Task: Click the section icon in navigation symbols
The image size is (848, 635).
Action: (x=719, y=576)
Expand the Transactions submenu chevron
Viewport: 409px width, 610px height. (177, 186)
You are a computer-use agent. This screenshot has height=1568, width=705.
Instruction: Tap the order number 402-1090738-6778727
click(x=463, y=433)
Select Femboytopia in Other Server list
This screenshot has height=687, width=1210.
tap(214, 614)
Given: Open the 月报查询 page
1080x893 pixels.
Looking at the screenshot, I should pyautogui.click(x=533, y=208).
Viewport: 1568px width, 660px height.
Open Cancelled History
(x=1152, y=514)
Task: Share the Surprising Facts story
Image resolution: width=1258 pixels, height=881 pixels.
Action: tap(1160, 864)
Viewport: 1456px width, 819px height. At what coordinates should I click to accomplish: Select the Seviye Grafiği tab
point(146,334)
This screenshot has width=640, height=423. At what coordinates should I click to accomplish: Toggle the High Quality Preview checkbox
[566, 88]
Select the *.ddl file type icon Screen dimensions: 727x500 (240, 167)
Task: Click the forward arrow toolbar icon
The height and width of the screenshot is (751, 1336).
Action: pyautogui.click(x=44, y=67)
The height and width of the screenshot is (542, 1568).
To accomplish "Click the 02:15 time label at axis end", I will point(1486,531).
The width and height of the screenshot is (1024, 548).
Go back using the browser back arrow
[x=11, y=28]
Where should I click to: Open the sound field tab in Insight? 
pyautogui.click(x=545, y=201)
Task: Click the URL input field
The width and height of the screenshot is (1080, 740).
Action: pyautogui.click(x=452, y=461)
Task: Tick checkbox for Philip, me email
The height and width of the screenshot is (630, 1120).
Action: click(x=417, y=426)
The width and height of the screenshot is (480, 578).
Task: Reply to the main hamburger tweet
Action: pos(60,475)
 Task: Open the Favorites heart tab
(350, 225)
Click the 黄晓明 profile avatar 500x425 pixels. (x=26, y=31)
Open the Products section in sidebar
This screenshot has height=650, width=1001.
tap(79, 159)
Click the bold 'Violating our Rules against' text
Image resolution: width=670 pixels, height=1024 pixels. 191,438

About this exercise -
When the line with "The height and width of the screenshot is (751, 1336)." is reached in the data above, begin copying, and stop after the line with "Task: Click the URL input field"; copy each line exactly, both ends included.

Exercise result -
The height and width of the screenshot is (751, 1336).
Action: pyautogui.click(x=44, y=67)
The height and width of the screenshot is (542, 1568).
To accomplish "Click the 02:15 time label at axis end", I will point(1486,531).
The width and height of the screenshot is (1024, 548).
Go back using the browser back arrow
[x=11, y=28]
Where should I click to: Open the sound field tab in Insight? 
pyautogui.click(x=545, y=201)
Task: Click the URL input field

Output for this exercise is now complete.